Di bidang keredaksian, ia melihat betapa dunia akademik dan teoretis, bangku perkuliahan, tidak cukup signifikan untuk dijadikan pegangan atas kemampuan seseorang. Ia lebih percaya keahlian di bidang ini hanya bisa diperoleh dalam praktek di lapangan; dengan kata lain, koreksi, editing, penyuntingan, dan hal-hal yang berkaitan dengan keredaksian ini berkaitan dengan ketekunan dan keseriusan dari mereka yang menggelutinya. Tanpa ketekunan dan keseriusan, kecintaan terhadap profesi, seorang korektor atau editor hanya akan menjadi tukang, sesuatu yang mesti dihindari di dunia perbukuan yang kental dengan nilai intelektualitas dan estetika.

Menelaah Bentang mau tidak mau harus menyebutkan satu pencapaiannya yang paling teruji dan menjadi ikon dari penerbitan ini, yakni desain cover. Aspek artistik buku ini bisa jadi merupakan salah satu aspek terpenting yang membuat Bentang bisa bertahan dan berkembang sampai sekarang. Buldanul Khuri, bersama Si Ong Harry Wahyu, adalah nama yang telah berkibar tinggi sebagai perancang sampul mumpuni. Sebagaimana telah dibahas pada Matabaca Vol.1/No.2/September 2002, dua orang ini, terutama melalui buku-buku terbitan Bentang, telah membuka cakrawala yang menyegarkan dengan menempatkan desain artistik sebagai bagian penting yang membuat buku menarik minat pembaca dan menciptakan citra khusus terhadap penerbit. Meski secara jujur Buldan menyatakan bahwa apa yang telah dilakukannya dalam pengolahan desain cover ini diilhami oleh kekagumannya atas sampul buku-buku Pustaka Jaya di era 1970-an, dalam konteks kekinian Bentang dapat dicatat memunculkan trend desain cover khas Yogyakarta. Ciri khas buku dari penerbit-penerbit Yogya, dan bahkan merambah ke penerbit-penerbit di luar Yogya, adalah desain sampul yang tak ubahnya karya rupa, dari objek visual, tipografi, huruf, tata-ruang, maupun tampilan buku sebagai keseluruhan.

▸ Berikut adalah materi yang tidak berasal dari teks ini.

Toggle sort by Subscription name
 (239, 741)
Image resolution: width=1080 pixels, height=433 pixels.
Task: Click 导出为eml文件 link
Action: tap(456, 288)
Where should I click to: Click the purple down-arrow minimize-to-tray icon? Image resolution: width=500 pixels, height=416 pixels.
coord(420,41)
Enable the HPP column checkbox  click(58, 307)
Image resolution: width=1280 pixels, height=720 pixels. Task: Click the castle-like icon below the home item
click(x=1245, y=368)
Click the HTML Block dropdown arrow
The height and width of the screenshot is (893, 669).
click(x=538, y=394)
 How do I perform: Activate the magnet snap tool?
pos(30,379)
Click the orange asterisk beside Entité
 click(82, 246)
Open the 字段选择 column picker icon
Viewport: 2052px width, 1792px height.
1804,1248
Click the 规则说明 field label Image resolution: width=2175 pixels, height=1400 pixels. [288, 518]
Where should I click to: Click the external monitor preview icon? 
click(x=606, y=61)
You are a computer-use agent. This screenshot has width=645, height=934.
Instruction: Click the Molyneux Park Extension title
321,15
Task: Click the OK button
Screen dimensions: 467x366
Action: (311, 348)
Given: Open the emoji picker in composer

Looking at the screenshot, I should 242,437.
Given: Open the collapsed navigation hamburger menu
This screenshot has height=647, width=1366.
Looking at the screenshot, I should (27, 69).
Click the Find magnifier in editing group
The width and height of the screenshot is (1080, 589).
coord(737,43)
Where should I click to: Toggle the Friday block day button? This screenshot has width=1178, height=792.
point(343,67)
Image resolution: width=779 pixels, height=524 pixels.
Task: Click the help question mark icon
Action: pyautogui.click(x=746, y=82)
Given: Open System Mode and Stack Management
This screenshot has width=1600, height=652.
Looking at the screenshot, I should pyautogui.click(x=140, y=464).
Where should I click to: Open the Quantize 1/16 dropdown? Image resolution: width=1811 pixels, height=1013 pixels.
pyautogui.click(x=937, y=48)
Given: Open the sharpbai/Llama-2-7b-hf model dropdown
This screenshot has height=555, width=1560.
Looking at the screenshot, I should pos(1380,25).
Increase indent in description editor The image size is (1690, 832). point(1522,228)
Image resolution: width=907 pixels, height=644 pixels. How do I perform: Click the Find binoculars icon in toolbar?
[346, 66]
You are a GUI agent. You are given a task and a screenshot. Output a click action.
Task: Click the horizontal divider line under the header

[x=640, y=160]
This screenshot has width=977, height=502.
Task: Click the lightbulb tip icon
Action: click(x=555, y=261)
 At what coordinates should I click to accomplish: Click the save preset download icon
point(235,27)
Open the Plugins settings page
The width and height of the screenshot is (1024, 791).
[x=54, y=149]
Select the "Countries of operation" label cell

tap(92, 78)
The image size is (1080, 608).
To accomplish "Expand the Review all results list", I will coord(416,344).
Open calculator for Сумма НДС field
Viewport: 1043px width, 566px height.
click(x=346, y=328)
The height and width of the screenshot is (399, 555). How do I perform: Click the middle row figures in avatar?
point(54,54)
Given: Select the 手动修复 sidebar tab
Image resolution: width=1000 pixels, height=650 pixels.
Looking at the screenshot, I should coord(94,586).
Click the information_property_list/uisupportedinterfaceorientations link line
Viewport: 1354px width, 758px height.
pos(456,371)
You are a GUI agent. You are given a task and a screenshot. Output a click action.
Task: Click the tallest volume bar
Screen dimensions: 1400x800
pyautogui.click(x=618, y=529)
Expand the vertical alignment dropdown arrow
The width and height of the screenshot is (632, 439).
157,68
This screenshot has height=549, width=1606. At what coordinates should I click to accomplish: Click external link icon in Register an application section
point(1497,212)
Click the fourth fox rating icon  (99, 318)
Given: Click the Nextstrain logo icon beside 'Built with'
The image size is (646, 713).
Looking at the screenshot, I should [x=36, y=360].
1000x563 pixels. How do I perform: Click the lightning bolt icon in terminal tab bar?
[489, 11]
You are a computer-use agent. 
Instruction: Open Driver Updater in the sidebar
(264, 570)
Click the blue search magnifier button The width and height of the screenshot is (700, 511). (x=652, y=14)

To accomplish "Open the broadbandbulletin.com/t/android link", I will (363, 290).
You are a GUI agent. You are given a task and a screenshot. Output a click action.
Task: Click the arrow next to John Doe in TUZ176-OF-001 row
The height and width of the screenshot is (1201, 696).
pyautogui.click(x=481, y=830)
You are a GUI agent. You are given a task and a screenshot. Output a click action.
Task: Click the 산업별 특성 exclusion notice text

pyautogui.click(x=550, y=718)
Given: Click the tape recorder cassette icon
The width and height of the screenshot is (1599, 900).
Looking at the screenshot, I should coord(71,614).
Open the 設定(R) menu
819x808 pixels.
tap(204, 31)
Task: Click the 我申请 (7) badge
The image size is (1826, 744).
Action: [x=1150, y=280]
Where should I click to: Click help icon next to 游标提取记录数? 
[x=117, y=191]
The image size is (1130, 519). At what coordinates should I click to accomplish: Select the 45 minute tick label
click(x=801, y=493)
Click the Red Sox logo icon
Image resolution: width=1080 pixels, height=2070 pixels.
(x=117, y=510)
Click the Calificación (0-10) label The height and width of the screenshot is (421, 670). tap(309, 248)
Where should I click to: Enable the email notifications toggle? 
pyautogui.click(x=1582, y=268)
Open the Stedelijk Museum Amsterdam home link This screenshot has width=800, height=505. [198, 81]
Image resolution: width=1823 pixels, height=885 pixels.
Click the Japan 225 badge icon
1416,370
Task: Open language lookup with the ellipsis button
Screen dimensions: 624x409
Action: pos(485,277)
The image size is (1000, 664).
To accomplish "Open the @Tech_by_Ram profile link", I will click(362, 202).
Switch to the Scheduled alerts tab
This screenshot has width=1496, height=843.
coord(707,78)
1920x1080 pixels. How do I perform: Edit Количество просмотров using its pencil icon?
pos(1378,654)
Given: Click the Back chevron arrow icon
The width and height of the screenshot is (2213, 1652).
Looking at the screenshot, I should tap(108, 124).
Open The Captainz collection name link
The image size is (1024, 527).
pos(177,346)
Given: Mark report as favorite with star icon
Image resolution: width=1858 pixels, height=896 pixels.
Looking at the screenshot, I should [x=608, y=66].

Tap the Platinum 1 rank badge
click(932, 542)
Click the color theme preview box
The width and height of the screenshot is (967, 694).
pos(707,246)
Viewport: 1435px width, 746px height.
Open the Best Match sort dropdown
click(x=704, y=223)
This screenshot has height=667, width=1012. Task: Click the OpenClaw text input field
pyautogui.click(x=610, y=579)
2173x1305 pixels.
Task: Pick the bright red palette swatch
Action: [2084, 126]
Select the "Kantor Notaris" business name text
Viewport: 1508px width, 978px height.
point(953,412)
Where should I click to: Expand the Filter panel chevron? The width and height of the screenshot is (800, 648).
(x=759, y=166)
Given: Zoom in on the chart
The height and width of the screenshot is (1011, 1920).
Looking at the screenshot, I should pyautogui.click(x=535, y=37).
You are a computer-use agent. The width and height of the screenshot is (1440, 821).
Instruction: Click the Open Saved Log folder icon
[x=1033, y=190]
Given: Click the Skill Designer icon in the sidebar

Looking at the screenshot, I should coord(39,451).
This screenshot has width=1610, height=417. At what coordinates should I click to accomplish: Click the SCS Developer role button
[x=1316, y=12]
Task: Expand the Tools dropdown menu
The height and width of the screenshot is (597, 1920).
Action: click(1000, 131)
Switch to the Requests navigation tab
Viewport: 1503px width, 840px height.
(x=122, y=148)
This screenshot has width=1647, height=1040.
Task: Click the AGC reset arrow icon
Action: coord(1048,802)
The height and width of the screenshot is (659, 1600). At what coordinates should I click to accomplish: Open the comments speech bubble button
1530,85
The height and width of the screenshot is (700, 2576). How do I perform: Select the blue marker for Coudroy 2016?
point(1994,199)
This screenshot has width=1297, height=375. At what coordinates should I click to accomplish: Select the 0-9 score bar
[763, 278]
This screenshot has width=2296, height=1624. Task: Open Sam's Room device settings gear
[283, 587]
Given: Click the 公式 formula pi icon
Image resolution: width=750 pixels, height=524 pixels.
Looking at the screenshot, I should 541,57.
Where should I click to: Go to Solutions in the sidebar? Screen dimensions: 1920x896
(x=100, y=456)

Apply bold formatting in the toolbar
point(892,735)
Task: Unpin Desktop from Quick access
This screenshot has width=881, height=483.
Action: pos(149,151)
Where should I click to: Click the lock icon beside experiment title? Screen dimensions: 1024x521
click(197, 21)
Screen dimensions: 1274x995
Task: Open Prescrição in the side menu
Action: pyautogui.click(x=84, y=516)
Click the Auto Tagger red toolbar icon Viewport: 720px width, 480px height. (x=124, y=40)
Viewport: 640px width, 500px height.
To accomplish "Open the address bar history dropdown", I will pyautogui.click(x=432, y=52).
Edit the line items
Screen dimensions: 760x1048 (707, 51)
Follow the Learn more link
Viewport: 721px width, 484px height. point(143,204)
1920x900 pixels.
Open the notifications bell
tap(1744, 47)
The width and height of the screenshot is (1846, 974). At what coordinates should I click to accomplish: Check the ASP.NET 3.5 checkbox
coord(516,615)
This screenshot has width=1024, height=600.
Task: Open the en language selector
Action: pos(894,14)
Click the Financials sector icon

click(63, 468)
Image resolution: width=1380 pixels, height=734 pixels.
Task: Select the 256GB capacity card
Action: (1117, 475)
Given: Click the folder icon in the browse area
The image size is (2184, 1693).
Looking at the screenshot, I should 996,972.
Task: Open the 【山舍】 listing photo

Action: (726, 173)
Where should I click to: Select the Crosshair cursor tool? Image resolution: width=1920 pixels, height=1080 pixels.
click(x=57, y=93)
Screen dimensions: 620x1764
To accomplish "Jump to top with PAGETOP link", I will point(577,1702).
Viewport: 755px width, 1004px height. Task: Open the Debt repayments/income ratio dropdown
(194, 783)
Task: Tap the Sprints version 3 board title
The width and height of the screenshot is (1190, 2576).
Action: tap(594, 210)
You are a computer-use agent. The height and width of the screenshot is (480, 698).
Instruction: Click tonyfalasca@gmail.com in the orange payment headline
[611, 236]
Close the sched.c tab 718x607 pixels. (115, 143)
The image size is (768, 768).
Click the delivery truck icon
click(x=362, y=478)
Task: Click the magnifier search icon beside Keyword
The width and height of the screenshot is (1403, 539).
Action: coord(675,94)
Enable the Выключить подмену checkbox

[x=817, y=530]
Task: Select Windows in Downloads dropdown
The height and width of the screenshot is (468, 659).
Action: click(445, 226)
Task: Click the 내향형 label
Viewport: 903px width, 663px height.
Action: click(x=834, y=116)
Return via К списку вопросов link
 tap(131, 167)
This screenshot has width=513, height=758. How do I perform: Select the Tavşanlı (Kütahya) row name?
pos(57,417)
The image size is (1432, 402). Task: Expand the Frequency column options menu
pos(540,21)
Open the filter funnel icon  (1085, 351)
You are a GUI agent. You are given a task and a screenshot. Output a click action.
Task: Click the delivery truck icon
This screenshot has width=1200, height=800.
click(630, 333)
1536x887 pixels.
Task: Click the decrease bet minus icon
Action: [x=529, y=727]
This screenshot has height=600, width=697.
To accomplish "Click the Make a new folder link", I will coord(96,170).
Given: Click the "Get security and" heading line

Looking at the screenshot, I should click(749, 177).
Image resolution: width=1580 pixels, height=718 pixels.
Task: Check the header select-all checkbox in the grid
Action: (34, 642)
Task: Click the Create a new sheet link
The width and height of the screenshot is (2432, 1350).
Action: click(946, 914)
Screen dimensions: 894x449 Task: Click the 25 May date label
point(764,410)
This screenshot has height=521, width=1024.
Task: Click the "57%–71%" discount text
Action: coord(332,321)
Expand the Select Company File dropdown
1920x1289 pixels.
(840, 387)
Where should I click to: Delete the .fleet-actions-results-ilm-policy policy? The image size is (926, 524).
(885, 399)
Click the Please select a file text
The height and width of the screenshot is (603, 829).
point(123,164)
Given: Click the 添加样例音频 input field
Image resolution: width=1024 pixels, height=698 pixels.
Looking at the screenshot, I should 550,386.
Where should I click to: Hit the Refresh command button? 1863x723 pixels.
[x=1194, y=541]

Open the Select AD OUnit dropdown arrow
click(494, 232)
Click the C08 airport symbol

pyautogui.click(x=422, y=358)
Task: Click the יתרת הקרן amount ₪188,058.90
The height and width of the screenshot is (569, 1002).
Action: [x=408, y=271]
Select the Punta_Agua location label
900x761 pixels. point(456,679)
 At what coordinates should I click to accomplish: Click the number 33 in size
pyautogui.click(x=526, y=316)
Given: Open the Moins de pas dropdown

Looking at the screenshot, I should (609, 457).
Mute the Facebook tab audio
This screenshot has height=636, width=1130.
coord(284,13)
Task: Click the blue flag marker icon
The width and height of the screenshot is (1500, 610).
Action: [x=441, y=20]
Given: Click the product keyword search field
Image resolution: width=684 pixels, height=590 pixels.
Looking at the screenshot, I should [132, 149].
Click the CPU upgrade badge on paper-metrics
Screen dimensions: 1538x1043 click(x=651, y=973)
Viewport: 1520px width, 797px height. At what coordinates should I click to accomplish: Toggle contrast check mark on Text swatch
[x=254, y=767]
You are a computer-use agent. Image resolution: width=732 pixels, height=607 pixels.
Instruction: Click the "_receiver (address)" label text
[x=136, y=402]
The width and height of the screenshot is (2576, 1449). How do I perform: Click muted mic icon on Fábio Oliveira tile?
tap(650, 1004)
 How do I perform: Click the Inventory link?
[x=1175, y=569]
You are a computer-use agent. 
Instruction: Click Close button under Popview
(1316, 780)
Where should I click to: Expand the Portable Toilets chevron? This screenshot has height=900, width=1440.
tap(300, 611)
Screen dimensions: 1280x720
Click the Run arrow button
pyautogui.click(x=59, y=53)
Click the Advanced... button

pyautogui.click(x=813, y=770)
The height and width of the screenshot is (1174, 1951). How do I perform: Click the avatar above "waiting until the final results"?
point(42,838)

Pada akhirnya, Bentang Budaya dan Buldanul Khuri adalah dua nama yang harus disebut dalam satu tarikan nafas. Pilihan-pilihan yang diambil oleh Buldan dalam mengelola Bentang bisa jadi adalah sesuatu yang jauh dari ilmu-ilmu manajemen masa kini. Akan tetapi, patut pula dihargai apa yang sudah ditempuh oleh Buldan dengan segala resiko yang ditanggungnya. Dengan penuh kesadaran, Buldan mengatakan betapa dirinya sama sekali tidak berpretensi mencapai sesuatu yang melampaui batas-batas kemampuannya sebagai pribadi. Ia bahkan menandaskan bahwa jika ternyata dirinya sudah tidak peka, tidak kreatif dan mandeg, berhenti dalam proses belajar yang terus-menerus di dunia perbukuan ini, ia telah siap menerima resiko bahwa Bentang akan pudar digerus zaman. Buldan percaya bahwa setiap orang memiliki eranya masing-masing, dengan kreativitas dan gagasan baru mereka, yang lebih segar dan berharga bagi masyarakat.